Check the average length of each type message.

In [18]:
ham_data = data[data["label"] == "ham"]
spam_data = data[data["label"] == "spam"]

In [19]:
# Let's compare the average length of ham vs. spam messages.
average_ham_length = statistics.mean(ham_data["text"].apply(lambda x: len(x)))
average_spam_length = statistics.mean(spam_data["text"].apply(lambda x: len(x)))

print(f"Average length of Ham texts is: {average_ham_length}")
print(f"Average length of Spam texts is: {average_spam_length}")

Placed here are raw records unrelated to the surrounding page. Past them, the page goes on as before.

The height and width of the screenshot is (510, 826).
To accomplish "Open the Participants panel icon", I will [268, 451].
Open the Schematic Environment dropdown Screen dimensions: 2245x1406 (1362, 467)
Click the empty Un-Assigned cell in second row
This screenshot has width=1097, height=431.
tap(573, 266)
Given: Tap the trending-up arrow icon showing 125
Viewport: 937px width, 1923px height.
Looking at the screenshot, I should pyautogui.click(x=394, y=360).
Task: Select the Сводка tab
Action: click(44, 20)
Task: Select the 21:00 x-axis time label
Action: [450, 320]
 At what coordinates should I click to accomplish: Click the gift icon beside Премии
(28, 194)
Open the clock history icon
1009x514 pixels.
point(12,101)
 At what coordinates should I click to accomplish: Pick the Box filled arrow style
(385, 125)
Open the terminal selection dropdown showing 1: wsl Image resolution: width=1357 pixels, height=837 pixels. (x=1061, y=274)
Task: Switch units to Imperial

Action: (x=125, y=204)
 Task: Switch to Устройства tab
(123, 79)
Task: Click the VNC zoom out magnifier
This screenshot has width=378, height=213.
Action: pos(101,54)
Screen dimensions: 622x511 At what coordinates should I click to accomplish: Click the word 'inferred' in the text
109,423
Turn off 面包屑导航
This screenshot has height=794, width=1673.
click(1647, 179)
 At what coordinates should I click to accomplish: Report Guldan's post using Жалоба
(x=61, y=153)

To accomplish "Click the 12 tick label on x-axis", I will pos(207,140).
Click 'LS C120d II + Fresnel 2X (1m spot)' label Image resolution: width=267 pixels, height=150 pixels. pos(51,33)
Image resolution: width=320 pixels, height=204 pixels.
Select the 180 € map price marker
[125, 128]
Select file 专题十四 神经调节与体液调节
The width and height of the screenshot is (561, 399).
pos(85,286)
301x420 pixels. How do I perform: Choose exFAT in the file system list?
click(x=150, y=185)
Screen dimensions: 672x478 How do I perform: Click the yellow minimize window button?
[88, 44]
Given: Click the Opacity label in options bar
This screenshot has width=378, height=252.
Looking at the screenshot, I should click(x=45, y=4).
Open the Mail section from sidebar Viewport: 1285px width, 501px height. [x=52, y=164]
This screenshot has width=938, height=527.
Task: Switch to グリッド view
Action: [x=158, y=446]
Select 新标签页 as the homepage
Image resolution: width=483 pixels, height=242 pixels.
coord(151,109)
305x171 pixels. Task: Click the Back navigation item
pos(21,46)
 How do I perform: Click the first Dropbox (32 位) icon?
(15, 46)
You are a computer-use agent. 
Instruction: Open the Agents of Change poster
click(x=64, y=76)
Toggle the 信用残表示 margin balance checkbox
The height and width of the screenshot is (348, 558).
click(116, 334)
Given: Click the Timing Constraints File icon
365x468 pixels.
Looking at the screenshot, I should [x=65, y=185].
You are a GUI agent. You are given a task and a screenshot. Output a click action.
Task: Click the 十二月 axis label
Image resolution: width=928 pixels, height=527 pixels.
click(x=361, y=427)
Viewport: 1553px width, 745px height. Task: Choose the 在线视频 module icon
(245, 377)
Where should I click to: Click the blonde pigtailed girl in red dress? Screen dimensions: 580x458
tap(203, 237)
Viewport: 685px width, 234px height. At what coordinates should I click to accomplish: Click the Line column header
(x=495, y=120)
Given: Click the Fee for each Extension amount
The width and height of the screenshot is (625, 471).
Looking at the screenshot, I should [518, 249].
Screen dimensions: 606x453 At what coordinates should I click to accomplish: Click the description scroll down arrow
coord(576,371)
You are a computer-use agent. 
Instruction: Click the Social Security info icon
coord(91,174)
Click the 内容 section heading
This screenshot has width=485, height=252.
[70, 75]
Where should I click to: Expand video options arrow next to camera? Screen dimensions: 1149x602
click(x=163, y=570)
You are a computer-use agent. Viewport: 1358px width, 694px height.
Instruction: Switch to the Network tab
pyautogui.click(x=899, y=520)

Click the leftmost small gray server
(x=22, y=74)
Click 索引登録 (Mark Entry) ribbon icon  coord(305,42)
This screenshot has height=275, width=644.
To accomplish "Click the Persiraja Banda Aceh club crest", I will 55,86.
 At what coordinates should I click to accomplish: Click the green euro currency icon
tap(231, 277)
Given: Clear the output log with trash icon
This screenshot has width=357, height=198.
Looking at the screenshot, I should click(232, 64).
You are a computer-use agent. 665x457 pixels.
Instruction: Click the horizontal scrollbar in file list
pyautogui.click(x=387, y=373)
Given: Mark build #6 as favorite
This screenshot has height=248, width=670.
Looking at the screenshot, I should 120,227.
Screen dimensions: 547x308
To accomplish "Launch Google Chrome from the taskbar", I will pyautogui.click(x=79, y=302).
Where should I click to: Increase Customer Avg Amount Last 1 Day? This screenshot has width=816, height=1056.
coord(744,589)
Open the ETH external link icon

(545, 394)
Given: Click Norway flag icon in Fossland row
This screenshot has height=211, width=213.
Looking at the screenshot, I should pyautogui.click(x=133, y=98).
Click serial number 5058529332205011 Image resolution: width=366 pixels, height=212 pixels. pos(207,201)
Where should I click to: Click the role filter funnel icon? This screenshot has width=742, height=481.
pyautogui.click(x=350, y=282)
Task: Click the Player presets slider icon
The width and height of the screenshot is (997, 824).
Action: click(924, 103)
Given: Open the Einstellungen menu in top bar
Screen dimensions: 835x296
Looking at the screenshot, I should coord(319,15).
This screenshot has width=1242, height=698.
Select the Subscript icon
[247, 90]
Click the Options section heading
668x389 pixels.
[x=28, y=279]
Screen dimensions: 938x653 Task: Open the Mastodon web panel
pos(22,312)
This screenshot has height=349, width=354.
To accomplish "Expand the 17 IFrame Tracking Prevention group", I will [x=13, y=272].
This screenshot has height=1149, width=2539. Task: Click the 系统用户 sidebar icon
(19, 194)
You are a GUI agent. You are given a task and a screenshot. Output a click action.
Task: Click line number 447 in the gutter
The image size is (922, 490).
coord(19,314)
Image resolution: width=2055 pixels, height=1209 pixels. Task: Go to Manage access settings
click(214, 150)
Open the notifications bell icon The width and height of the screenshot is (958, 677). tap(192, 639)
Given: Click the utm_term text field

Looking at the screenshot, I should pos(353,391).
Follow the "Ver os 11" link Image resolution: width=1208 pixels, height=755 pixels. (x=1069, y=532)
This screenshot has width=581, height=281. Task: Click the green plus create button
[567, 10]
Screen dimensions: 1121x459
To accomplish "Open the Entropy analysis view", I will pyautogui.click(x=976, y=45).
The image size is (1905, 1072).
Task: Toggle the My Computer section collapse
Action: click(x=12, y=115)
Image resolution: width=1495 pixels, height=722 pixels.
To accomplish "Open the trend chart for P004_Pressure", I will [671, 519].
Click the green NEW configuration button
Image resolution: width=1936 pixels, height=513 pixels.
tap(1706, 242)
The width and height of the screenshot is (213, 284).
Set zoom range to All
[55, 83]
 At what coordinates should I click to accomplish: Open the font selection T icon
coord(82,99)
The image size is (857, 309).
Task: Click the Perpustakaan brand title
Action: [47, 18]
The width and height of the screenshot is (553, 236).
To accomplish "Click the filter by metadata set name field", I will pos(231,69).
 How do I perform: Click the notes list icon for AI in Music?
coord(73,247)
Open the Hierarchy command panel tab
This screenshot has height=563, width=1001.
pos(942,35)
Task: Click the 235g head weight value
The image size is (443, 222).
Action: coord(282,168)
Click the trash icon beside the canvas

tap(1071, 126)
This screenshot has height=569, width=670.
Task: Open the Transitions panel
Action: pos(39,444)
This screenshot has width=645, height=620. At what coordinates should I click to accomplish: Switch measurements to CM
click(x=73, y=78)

Average length of Ham texts is: 71.02134715025906
Average length of Spam texts is: 138.429718875502


So spam messages do appear to be significantly longer on average. The spammer is trying to elicit some response from the user rather than having an actual conversation, so this makes sense.

## Data Preparation

Here we list some processing functions to parse the raw text and get it ready for further analytics/processing.

In [20]:
def process_text(text: str) -> str:
    # Lowercase the text
    text = text.lower()
    
    # Replace all numbers with the symbol "#"
    text = re.sub("\d+", "#", text)
    
    # Replace long sequences of whitespace with a single whitespace
    text = re.sub("\s+", " ", text)
        
    # Using SpaCy, remove stopwords and lemmatize each word
    doc = nlp(text)
    text = ' '.join([token.lemma_ for token in doc if not token.is_stop])
    
    # Now return the processed text
    return text

def process_df(df: pd.DataFrame) -> pd.DataFrame:
    """Pre-process a dataframe by adding in some descriptive columns, and pre-processing the text."""
    new_df = df.copy()
    new_df["text"] = new_df["text"].apply(lambda x: process_text(x))
    new_df["text_length"] = new_df["text"].apply(lambda x: len(x))
    
    return new_df

In [7]:
processed_df = process_df(data)

In [8]:
processed_df.head()

Unnamed: 0,label,text,text_length
0,ham,"jurong point , crazy .. available bugis n grea...",92
1,ham,ok lar ... joke wif u oni ...,29
2,spam,free entry # wkly comp win fa cup final tkts #...,113
3,ham,u dun early hor ... u c ...,27
4,ham,"nah think go usf , live",23


## Text Representation

When feeding text into some statistical model for prediction or for extracting insights, we must transform the text into some representation that the model will be able to understand. This is typically a vector of numbers used to describe a specific token, sentence, or document.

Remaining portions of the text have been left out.